▸ **Exercise brief**
Answer these from the breast irradiation abstract below:
1. Which room is listed for the presentation?
2. For which fractions of treatment was an integrated image scheduled?
3. What tolerance was used with the OSMS software for positioning, monitoring, and gating?

Top of Page extract

J Haywood1*, (1) Mercy Health Partners, Allendale, MI

Presentations

(Sunday, 7/29/2018) 3:00 PM - 6:00 PM

Room: Exhibit Hall

Purpose: Lowering heart doses for patients receiving breast irradiation has become a priority. The reduction in heart dose seen by implementing voluntary breath hold with OSMS monitoring/gating and PerFraction verification is discussed.

Methods: Patients were simulated in free-breathing and breath-hold states. Dosimetry contoured the heart, lung, and body on each scan and measured the separation from the heart to the chest wall. The physician chosen treatment scan was sent to OSMS. The treatment plan, structure set, and dose were sent to PerFraction and an integrated image was scheduled for the first three fractions of treatment. Patients were treated using the OSMS software for patient positioning, monitoring, and gating with a 3mm tolerance. The integrated images were analyzed in the PerFraction software using γ analysis. Fractions 2 and 3 were compared to the fraction 1 baseline. Some patients were treated free-breathing without OSMS and were analyzed in PerFraction for comparison. The mean heart dose calculated by PerFraction for left breast patients treated with OSMS was recorded.

Bottom of Page extract
Top of Excerpted records

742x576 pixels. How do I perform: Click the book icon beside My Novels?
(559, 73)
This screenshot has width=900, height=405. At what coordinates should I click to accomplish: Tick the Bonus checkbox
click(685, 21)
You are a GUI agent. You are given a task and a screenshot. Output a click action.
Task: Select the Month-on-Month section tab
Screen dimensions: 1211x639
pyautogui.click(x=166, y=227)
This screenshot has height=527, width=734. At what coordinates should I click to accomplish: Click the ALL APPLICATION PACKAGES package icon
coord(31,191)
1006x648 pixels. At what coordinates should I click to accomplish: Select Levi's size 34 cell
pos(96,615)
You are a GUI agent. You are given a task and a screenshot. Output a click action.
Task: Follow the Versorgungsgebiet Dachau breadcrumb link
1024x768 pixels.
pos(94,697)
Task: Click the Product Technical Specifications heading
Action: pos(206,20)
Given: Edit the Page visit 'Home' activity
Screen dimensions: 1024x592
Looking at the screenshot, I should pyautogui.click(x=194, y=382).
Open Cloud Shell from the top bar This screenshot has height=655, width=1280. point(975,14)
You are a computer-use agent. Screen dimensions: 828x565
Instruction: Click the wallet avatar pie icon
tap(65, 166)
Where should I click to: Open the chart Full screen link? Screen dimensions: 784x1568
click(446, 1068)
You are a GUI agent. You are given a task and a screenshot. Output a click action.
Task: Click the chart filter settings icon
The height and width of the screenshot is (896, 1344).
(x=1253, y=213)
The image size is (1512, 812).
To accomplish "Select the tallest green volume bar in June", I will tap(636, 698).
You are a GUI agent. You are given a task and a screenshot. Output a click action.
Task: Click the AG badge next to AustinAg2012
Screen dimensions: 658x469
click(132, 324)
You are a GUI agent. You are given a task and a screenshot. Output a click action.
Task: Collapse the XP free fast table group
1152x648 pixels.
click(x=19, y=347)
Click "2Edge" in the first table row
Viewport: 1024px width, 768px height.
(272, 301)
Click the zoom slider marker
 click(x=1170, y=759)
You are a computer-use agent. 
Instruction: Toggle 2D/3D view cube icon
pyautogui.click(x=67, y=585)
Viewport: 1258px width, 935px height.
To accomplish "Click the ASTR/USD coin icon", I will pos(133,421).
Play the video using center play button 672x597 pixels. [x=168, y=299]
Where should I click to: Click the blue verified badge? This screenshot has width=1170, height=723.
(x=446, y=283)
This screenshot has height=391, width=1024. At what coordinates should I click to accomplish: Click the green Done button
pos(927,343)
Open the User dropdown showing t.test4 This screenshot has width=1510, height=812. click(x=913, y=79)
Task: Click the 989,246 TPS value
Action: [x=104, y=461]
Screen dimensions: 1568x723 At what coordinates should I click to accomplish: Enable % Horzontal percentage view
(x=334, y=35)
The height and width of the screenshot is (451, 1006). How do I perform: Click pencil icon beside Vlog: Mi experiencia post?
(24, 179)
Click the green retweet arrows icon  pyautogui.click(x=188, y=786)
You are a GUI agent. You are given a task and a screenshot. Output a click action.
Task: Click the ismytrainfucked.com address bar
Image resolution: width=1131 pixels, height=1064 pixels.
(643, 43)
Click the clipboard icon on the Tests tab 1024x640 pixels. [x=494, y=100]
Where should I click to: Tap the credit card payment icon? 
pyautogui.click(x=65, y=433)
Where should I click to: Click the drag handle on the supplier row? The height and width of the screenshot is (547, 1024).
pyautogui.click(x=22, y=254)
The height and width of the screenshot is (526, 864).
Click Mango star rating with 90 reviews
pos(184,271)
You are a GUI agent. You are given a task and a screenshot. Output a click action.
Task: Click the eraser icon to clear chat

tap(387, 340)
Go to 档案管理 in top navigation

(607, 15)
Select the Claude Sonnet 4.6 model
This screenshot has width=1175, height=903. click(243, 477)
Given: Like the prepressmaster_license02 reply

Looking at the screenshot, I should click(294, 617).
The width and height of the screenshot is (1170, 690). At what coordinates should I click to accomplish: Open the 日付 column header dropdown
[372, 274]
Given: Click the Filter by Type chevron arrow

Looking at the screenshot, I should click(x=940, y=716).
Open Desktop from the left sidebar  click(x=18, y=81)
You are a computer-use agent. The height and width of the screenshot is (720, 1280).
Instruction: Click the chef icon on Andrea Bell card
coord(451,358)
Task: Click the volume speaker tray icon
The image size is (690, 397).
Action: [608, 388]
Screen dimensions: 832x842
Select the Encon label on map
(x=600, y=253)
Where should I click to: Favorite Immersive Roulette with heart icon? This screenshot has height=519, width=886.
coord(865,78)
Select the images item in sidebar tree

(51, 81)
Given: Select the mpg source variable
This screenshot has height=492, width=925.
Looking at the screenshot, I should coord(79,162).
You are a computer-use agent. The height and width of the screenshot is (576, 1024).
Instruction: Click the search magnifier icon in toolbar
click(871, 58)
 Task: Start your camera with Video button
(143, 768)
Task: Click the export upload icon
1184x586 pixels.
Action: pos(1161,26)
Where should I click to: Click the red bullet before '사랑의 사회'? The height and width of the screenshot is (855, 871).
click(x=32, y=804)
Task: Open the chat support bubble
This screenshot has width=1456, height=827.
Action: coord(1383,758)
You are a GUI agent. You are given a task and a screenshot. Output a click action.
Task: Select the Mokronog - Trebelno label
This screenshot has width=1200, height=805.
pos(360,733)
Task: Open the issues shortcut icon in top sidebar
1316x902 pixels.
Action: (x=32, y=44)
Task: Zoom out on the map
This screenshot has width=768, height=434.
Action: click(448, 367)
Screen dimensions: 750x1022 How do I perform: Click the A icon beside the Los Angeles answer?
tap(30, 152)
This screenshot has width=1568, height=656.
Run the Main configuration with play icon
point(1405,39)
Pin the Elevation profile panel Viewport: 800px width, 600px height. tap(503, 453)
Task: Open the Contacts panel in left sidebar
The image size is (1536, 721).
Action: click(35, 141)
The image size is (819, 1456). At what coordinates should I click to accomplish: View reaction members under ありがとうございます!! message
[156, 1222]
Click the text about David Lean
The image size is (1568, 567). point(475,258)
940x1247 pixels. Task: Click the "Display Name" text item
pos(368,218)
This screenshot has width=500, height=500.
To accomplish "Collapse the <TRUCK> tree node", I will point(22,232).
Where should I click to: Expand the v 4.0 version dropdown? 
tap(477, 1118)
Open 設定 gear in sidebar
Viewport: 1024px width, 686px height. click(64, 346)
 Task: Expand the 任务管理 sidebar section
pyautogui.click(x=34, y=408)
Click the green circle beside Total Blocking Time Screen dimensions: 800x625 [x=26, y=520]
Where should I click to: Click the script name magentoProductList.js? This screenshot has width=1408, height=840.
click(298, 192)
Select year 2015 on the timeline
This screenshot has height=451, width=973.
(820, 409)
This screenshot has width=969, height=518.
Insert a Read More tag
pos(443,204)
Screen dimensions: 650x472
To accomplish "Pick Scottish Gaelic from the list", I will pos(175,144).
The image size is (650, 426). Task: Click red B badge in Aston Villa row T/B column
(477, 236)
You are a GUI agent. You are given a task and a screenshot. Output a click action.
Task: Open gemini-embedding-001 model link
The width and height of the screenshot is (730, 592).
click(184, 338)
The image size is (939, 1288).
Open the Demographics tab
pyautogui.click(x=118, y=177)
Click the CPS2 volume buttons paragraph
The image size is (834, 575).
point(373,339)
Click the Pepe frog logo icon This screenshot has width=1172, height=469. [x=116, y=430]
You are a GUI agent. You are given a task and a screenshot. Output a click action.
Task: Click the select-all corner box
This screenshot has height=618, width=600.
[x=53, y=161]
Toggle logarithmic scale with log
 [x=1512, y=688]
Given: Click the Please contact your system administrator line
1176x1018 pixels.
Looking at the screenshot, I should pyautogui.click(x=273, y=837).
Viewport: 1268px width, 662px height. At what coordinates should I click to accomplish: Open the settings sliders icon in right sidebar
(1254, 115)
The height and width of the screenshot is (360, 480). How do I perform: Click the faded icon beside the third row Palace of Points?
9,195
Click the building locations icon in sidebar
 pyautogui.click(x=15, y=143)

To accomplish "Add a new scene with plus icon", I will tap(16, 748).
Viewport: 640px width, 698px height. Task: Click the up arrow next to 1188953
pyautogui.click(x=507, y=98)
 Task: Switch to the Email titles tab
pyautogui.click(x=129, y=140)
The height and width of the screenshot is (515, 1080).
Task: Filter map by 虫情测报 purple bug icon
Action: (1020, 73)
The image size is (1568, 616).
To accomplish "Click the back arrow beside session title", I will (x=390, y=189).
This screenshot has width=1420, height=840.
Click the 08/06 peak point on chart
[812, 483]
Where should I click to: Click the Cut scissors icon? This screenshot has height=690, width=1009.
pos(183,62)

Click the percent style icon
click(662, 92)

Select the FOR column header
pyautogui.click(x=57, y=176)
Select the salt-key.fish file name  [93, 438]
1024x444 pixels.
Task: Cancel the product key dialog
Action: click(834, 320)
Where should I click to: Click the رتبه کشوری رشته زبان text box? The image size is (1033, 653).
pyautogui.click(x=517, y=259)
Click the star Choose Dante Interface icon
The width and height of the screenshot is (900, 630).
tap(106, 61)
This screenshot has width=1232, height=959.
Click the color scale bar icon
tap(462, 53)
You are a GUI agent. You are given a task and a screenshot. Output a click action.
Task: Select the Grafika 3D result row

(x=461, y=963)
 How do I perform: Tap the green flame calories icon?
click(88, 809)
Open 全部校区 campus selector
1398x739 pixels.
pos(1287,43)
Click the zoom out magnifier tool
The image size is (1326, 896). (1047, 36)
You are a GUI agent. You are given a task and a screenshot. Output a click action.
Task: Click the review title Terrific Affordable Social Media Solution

Bottom of Excerpted records

▸ **Task response**
1. Exhibit Hall
2. The first three fractions
3. 3mm